AIM OF THE EXERCISE =>
In the zvec text below, list every job that zvec is said not to do by itself.

EXCERPT =>
Index Choices: Memory and DiskANN
Approximate nearest-neighbour indexes trade exactness for speed and resource efficiency. In-memory indexes can offer excellent latency but become expensive as vector counts and dimensions grow.
Version 0.5 introduces DiskANN, keeping most of the index on disk to reduce memory use for larger collections. This expands the scale an embedded deployment can address, but storage latency, cache warmth, index build time, and recall settings become important.
“Billions of vectors in milliseconds” is a capability claim that depends on hardware, index configuration, dimensionality, recall target, concurrency, and data distribution. Use the project’s benchmark methodology as a starting point, then reproduce it on the intended machine and dataset.
Durability and Concurrency
zvec uses write-ahead logging for persistence across process or power failure. WAL improves durability, but an application still needs backup, restore, corruption testing, disk monitoring, and a deployment strategy for collection files.
The documented concurrency model allows multiple processes to read the same collection while writes are exclusive to one process. This works well for read-heavy local services, but it is not multi-writer clustering. Coordinate writers explicitly and test behavior during process restarts and deployments.
Where zvec Fits in a RAG Stack
zvec is the storage and retrieval layer. It does not parse PDFs, choose chunk boundaries, generate embeddings, evaluate answers, or enforce access control by itself.
A complete RAG pipeline still needs:
- ingestion and document parsing;
- chunk identity and update/delete logic;
- embedding generation and model versioning;
- metadata and authorization filters;
- retrieval evaluation and reranking;
- prompt construction and answer citations;
- backup and lifecycle management.
Its in-process design pairs naturally with desktop knowledge tools, embedded assistants, local coding agents, test environments, small services, and edge applications.
zvec Versus Alternatives
Versus FAISS: FAISS is a powerful similarity-search library. zvec adds database concerns such as schemas, documents, filters, persistence, WAL, full-text search, and hybrid query composition.
Versus SQLite vector extensions: SQLite is ubiquitous and strong for relational data. zvec is purpose-built around multiple vector index types and hybrid vector retrieval; compare ecosystem fit and operational requirements.
Versus a hosted vector database: hosted services offer remote access, operational tooling, scaling, replication, and team-level tenancy. zvec removes the service boundary and gives the application local control.

DATA EXTRACT =>
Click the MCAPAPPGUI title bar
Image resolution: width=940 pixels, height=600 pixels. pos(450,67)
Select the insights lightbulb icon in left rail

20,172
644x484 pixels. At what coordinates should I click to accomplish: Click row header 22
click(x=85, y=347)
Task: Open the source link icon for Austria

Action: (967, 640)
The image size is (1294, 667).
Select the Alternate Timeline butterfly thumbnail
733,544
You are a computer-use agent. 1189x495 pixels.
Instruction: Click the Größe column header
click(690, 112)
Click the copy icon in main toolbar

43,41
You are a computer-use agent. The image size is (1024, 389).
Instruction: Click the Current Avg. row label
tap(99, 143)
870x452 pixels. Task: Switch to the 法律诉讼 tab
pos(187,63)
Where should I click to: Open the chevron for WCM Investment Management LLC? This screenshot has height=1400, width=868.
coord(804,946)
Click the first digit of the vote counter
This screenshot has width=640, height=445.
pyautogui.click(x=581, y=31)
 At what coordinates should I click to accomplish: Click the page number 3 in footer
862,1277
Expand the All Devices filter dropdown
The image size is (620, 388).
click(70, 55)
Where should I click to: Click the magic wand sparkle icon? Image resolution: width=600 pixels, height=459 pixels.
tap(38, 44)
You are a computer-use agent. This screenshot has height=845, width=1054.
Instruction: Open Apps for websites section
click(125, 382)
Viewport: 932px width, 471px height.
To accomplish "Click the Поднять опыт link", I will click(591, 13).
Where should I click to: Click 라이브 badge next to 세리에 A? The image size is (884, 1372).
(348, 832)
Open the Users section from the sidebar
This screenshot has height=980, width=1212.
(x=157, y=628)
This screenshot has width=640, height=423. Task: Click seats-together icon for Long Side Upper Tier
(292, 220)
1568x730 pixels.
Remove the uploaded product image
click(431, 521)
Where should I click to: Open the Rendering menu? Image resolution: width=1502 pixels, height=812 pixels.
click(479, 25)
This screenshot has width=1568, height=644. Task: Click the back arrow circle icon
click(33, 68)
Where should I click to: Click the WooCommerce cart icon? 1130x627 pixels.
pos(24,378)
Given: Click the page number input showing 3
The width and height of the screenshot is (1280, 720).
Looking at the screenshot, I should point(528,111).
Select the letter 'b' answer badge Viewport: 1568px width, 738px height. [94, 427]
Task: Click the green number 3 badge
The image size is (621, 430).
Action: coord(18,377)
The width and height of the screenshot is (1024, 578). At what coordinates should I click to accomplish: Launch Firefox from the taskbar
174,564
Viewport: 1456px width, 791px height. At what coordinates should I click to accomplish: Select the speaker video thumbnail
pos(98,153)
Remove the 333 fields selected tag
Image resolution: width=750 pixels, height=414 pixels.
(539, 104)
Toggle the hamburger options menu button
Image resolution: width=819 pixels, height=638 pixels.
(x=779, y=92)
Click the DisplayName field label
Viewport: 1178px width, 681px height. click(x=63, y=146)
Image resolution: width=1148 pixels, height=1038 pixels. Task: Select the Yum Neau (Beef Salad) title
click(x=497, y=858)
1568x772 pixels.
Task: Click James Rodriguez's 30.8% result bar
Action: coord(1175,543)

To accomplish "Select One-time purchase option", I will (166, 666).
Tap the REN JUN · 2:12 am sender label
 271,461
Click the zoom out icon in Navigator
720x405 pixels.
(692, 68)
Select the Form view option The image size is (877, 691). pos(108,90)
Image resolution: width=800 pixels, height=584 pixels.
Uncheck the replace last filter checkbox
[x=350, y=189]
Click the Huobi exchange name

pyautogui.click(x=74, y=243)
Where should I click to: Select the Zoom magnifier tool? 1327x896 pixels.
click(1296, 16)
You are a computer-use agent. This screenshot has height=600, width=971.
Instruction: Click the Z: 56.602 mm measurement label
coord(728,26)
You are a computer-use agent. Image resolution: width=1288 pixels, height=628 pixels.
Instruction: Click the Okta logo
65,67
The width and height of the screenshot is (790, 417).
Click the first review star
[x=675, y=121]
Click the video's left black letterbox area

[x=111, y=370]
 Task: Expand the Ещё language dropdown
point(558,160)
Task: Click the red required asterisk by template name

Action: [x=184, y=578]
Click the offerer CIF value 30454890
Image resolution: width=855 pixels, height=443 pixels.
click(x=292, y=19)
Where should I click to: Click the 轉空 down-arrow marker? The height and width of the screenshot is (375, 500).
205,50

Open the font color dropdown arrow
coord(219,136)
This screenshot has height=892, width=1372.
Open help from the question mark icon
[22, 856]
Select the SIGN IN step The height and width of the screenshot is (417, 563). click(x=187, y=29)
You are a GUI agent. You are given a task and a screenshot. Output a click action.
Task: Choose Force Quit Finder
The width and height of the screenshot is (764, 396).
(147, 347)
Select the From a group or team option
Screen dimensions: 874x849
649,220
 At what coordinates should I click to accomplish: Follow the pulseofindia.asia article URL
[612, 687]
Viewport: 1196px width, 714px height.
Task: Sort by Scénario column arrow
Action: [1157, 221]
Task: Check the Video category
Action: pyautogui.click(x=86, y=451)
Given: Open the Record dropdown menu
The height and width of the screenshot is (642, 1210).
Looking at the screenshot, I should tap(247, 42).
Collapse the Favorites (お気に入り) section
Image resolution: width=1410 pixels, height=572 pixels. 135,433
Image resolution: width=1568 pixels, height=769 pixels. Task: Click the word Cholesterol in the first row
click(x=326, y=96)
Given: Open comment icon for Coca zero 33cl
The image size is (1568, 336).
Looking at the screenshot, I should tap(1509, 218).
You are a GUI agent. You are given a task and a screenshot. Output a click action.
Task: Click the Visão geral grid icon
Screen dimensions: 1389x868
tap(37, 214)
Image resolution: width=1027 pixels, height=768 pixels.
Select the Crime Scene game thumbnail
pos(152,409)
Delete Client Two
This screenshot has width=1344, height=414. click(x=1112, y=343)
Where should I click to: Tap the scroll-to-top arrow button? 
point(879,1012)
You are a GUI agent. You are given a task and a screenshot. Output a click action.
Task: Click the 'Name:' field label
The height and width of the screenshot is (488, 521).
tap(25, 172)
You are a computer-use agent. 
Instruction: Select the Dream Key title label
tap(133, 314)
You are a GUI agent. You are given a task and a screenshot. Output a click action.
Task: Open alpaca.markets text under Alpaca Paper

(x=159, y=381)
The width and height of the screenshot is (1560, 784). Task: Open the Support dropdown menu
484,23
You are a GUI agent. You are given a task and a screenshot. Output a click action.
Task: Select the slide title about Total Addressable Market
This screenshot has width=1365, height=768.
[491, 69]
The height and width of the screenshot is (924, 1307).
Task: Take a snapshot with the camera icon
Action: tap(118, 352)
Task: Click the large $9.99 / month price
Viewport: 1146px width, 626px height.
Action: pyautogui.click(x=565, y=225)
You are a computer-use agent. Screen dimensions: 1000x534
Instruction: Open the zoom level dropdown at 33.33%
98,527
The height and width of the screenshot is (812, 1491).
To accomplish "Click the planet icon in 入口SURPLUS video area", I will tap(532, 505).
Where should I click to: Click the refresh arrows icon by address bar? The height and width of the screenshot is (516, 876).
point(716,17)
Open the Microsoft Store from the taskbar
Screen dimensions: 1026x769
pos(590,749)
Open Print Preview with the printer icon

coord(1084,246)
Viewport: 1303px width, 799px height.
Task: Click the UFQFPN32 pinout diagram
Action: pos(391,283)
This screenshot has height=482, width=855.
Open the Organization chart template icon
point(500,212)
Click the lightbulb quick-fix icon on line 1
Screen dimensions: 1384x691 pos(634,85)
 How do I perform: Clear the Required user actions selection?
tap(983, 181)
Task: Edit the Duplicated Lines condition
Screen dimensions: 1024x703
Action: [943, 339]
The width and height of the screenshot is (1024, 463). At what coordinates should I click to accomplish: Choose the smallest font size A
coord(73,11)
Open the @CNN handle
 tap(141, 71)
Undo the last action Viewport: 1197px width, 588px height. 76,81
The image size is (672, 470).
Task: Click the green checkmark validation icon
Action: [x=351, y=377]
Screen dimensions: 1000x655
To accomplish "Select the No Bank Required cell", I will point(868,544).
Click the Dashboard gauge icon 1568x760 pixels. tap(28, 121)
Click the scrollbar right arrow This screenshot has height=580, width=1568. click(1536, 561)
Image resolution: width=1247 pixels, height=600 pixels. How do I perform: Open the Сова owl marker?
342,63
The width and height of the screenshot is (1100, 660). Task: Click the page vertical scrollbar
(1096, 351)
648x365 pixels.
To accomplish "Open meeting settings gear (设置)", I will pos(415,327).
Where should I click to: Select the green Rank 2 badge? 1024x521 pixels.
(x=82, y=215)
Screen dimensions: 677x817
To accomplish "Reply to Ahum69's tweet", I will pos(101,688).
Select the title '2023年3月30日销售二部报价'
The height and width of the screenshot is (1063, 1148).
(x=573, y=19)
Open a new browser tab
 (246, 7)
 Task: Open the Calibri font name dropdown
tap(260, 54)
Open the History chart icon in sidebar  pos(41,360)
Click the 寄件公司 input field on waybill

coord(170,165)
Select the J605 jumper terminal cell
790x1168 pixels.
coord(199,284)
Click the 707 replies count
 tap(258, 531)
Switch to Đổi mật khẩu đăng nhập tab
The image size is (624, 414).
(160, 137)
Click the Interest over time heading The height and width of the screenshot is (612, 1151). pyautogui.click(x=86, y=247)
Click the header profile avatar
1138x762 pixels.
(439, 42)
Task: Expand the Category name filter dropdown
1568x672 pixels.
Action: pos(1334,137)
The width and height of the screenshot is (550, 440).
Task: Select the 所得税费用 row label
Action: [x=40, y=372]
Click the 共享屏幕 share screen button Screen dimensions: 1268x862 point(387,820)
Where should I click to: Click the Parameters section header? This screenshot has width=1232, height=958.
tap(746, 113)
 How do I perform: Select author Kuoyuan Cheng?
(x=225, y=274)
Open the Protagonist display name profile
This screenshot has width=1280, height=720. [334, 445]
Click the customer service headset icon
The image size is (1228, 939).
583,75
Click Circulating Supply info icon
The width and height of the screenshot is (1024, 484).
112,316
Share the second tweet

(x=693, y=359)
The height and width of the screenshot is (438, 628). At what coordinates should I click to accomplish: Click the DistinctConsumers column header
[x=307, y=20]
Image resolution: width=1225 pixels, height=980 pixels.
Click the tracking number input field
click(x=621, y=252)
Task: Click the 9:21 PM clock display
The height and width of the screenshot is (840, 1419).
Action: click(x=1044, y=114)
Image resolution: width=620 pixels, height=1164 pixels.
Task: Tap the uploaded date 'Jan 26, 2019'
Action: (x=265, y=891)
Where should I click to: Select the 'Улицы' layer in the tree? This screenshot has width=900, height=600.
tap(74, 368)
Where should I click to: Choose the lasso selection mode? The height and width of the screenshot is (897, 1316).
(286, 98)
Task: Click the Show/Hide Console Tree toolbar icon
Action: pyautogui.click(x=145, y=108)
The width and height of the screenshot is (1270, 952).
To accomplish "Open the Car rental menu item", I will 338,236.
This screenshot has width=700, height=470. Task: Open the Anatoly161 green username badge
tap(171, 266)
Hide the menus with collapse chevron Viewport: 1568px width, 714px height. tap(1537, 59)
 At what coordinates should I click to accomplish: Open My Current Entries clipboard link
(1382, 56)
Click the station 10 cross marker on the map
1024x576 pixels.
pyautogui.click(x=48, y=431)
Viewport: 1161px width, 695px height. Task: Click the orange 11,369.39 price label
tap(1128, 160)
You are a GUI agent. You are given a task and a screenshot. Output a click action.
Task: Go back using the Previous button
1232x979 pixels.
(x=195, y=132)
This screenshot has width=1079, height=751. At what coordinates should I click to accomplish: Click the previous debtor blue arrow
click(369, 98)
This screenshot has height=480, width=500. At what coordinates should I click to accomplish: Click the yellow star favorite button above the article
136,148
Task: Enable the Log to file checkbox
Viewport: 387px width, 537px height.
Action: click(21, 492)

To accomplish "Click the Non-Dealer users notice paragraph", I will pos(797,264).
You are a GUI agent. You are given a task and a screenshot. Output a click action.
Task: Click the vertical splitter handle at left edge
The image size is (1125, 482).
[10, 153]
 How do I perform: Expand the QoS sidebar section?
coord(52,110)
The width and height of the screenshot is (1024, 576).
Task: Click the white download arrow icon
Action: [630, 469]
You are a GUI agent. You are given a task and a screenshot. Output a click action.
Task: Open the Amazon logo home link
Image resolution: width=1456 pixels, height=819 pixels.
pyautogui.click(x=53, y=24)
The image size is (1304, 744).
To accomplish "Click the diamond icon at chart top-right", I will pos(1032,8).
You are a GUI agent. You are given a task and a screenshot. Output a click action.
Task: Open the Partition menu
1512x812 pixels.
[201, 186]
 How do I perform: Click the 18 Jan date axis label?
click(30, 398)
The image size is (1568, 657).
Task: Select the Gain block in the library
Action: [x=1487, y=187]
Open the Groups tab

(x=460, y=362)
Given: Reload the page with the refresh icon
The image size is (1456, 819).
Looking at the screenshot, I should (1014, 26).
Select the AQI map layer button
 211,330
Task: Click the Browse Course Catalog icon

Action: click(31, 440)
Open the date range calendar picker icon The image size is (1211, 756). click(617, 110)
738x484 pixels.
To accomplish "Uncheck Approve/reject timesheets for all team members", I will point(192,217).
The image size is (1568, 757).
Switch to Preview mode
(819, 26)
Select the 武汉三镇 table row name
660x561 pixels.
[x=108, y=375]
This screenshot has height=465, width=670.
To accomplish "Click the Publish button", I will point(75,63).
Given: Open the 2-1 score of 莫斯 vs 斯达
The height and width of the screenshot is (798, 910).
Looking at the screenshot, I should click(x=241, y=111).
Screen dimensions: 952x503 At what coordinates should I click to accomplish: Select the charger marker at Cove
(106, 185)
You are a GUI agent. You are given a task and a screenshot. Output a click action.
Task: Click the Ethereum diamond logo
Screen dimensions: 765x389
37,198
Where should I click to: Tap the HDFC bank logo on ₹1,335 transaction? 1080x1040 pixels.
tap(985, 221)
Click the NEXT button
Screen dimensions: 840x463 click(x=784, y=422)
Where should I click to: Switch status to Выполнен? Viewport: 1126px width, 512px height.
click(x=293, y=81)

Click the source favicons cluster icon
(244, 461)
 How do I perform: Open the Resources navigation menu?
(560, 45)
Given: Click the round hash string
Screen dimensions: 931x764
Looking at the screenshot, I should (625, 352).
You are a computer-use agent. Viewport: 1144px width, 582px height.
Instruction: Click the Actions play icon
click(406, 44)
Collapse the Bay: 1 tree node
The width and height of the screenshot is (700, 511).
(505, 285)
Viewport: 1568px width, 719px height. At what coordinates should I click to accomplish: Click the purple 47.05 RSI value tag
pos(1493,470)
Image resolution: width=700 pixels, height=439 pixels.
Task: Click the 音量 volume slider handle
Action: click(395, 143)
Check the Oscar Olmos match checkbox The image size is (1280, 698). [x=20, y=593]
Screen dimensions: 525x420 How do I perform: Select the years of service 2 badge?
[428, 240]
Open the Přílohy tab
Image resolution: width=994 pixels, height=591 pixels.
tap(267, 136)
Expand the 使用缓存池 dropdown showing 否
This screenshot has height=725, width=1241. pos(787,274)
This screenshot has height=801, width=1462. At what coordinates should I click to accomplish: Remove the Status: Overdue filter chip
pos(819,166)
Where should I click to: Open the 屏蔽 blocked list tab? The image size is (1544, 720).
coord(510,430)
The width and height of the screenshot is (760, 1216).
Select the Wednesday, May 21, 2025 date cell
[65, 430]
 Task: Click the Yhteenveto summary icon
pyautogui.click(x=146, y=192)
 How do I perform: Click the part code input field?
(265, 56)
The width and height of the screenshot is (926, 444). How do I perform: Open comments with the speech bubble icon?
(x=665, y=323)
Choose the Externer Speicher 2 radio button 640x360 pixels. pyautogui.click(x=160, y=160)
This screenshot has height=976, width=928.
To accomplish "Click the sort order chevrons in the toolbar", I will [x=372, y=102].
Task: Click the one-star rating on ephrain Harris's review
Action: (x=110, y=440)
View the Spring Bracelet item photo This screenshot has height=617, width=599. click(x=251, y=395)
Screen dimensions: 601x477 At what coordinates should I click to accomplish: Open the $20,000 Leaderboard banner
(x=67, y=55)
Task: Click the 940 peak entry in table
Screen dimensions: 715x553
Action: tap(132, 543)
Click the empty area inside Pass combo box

RESULT FOR THIS EXERCISE =>
- parse PDFs
- choose chunk boundaries
- generate embeddings
- evaluate answers
- enforce access control